[Element lookup entries]
◇ ◇ ◇ ◇ ◇ ◇ ◇

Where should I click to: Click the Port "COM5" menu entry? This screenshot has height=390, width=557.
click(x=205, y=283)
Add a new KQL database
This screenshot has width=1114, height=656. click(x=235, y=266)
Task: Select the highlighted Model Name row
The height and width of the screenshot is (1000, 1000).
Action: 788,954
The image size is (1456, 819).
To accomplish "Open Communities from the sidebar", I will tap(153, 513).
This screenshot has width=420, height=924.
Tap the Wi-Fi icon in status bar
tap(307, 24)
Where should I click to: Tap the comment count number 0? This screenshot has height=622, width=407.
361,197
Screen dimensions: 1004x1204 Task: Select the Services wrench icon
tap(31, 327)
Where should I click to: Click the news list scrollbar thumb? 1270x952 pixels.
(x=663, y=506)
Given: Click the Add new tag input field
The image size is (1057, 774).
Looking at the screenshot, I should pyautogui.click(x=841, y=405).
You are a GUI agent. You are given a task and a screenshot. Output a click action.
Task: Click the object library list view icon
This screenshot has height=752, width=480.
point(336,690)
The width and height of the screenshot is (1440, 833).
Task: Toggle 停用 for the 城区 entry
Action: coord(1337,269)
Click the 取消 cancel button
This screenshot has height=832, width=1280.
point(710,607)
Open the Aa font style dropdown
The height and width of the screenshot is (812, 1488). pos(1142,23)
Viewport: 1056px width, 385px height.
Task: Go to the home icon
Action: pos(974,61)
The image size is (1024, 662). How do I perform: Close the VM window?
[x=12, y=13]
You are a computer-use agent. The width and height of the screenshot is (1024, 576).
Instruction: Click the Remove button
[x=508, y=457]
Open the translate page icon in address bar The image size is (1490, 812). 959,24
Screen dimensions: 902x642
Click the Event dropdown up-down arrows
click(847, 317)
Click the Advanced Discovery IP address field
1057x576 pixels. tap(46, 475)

◇ ◇ ◇ ◇ ◇ ◇ ◇

EXERCISE: Edit the entries above by changing every "Where should I click to:" to "Which spot should I click to:" and leaving all other text as it is.

OUTPUT:
Which spot should I click to: Click the Port "COM5" menu entry? This screenshot has height=390, width=557.
click(x=205, y=283)
Add a new KQL database
This screenshot has width=1114, height=656. click(x=235, y=266)
Task: Select the highlighted Model Name row
The height and width of the screenshot is (1000, 1000).
Action: 788,954
The image size is (1456, 819).
To accomplish "Open Communities from the sidebar", I will tap(153, 513).
This screenshot has width=420, height=924.
Tap the Wi-Fi icon in status bar
tap(307, 24)
Which spot should I click to: Tap the comment count number 0? This screenshot has height=622, width=407.
361,197
Screen dimensions: 1004x1204 Task: Select the Services wrench icon
tap(31, 327)
Which spot should I click to: Click the news list scrollbar thumb? 1270x952 pixels.
(x=663, y=506)
Given: Click the Add new tag input field
The image size is (1057, 774).
Looking at the screenshot, I should pyautogui.click(x=841, y=405).
You are a GUI agent. You are given a task and a screenshot. Output a click action.
Task: Click the object library list view icon
This screenshot has height=752, width=480.
point(336,690)
The width and height of the screenshot is (1440, 833).
Task: Toggle 停用 for the 城区 entry
Action: coord(1337,269)
Click the 取消 cancel button
This screenshot has height=832, width=1280.
point(710,607)
Open the Aa font style dropdown
The height and width of the screenshot is (812, 1488). pos(1142,23)
Viewport: 1056px width, 385px height.
Task: Go to the home icon
Action: pos(974,61)
The image size is (1024, 662). How do I perform: Close the VM window?
[x=12, y=13]
You are a computer-use agent. The width and height of the screenshot is (1024, 576).
Instruction: Click the Remove button
[x=508, y=457]
Open the translate page icon in address bar The image size is (1490, 812). 959,24
Screen dimensions: 902x642
Click the Event dropdown up-down arrows
click(847, 317)
Click the Advanced Discovery IP address field
1057x576 pixels. tap(46, 475)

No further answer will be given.